I am definitely OK with a convenient way to re-filter your repository
locally so long as you know that the objects you are filtering out are
available via some promisor remote.

But perhaps I have misunderstood what this proposal is for. Reading
through John's original cover letter and the link to your demo script, I
understood that a key part of this was being able to upload the pack of
objects you were about to filter out of your local copy to some server
(not necessarily Git) over HTTP.

My hesitation so far has been based on that understanding. Reading these
patches, I don't see a mechanism to upload objects we're about to
expunge to a promisor remote.

But perhaps I'm misunderstanding: if you are instead assuming that the
existing set of remotes can serve any objects that we deleted, and this
is the way to delete them, then I am OK with that approach. But I think
either way, I am missing some details in the original proposal that
would have perhaps made it easier for me to understand what your goals
are.

In any case, this patch series doesn't seem to correctly set up a
promisor remote for me, since doing the following on a fresh clone of
git.git (after running "make"):

    $ bin-wrappers/git repack -ad --filter=blob:none
    $ bin-wrappers/git fsck

results in many "missing blob" and "missing link" lines out of output.

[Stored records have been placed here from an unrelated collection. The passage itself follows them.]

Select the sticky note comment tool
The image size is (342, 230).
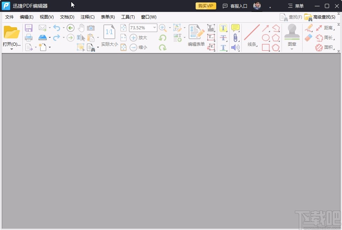click(235, 28)
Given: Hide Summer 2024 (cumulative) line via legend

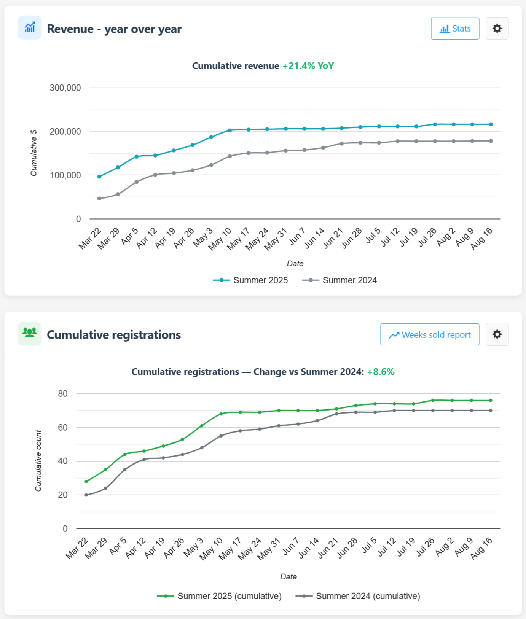Looking at the screenshot, I should pos(367,596).
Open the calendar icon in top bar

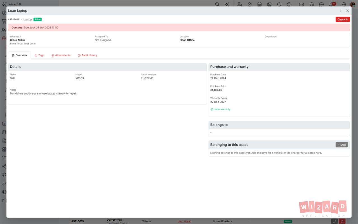[x=260, y=4]
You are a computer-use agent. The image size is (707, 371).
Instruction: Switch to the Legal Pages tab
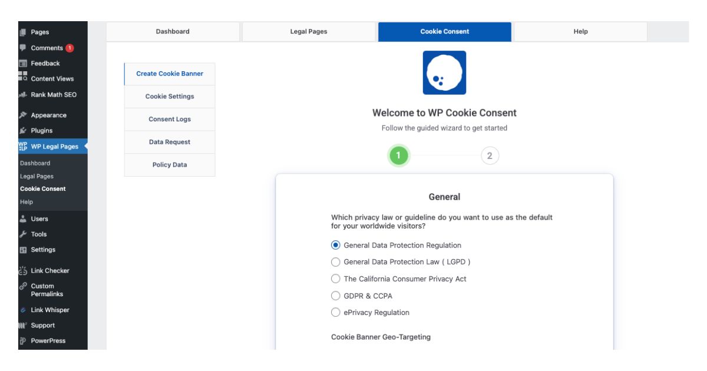coord(309,32)
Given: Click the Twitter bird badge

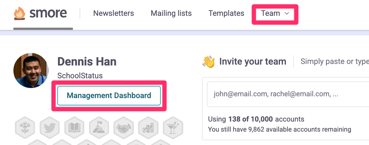Looking at the screenshot, I should click(50, 127).
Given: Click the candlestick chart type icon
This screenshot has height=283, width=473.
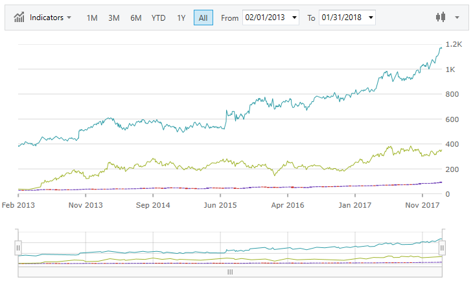Looking at the screenshot, I should [441, 18].
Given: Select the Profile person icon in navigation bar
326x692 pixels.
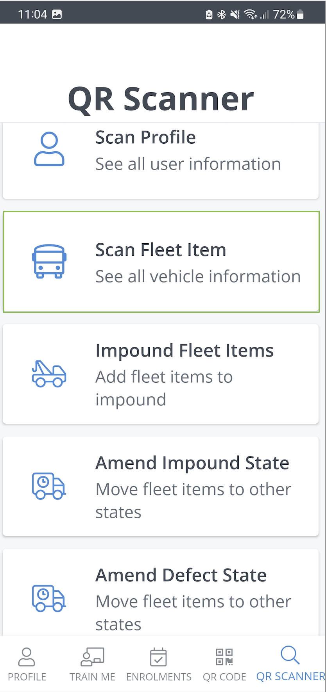Looking at the screenshot, I should pyautogui.click(x=26, y=657).
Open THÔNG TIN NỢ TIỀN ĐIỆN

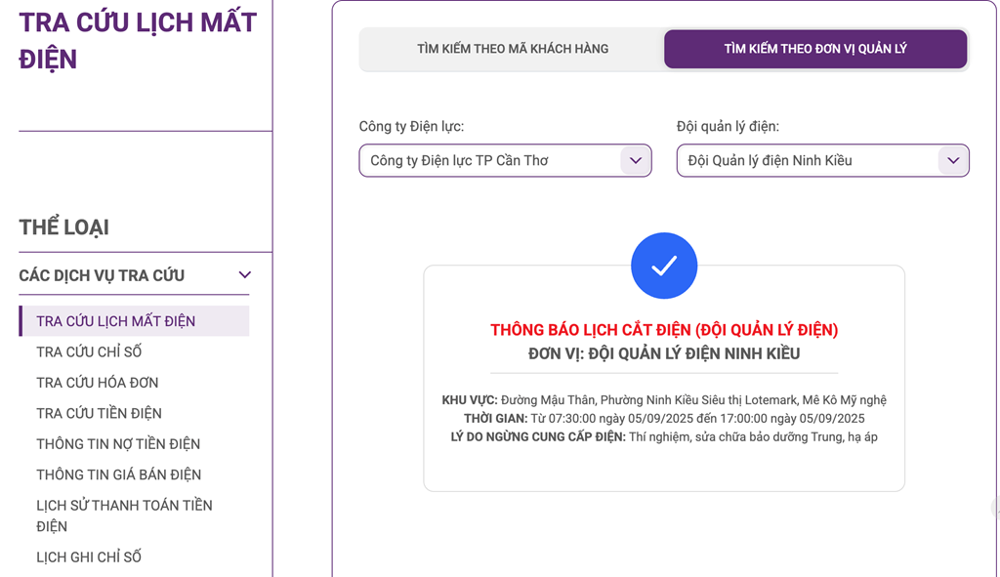tap(118, 444)
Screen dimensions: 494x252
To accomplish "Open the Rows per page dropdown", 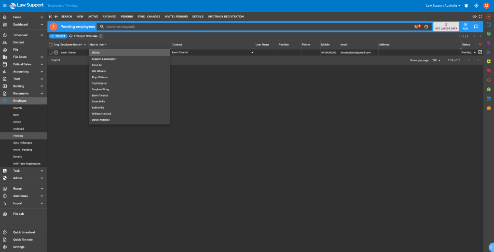I will pyautogui.click(x=437, y=60).
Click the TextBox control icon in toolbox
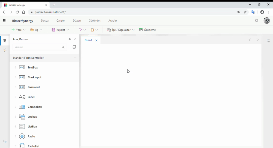The width and height of the screenshot is (273, 148). [x=22, y=67]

(FWIW, I think what's missing here is correctly setting up the affected
remote(s) as promisors and indicating that we're now in a filtered
setting when going from a full clone down to a partial one.)

> If you are not fine with this because sometimes a user might use it
> without knowing, then why are you ok with commands deleting refs not
> checking that there isn't a regular repack removing dangling objects?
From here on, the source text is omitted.